[Data items]
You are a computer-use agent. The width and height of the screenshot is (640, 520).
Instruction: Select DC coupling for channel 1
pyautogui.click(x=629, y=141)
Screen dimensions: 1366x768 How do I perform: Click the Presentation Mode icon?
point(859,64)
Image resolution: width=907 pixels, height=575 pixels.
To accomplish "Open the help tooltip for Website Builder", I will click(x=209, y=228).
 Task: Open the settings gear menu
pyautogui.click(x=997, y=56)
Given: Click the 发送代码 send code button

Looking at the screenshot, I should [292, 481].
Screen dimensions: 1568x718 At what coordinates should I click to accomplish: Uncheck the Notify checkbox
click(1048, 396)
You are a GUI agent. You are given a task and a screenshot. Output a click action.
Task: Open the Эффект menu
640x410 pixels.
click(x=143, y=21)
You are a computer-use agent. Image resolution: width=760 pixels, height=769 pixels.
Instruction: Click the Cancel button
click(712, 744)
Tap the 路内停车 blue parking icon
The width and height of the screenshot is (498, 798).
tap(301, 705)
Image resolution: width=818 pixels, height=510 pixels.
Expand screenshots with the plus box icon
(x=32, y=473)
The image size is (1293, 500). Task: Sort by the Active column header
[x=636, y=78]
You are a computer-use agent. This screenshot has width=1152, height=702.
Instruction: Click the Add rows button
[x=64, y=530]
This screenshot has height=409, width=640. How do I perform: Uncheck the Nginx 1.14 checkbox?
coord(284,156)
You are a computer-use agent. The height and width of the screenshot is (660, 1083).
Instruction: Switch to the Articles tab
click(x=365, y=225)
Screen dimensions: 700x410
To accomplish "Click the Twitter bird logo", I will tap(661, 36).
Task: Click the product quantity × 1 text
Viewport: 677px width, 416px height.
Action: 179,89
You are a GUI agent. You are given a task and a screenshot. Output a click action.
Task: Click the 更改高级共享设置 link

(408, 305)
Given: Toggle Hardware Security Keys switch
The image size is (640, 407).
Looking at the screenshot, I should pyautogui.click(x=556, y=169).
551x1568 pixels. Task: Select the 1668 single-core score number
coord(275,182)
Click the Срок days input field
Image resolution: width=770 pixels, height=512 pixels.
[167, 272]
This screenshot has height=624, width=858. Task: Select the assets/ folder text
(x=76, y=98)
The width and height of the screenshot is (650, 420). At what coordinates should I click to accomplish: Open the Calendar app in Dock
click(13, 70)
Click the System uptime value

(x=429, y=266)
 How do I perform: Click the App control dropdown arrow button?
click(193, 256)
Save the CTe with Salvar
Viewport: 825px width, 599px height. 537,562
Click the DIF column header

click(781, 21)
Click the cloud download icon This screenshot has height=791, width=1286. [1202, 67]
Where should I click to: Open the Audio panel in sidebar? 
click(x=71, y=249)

> _WORK ITEM_
Out of the records above, pull each line containing the word "agent".

> _YOUR RESPONSE_
You are a computer-use agent. The width and height of the screenshot is (640, 520).
You are a GUI agent. You are given a task and a screenshot. Output a click action.
You are a computer-use agent. Image resolution: width=760 pixels, height=769 pixels.
You are a computer-use agent. This screenshot has width=1152, height=702.
You are a computer-use agent. The height and width of the screenshot is (660, 1083).
You are a GUI agent. You are given a task and a screenshot. Output a click action.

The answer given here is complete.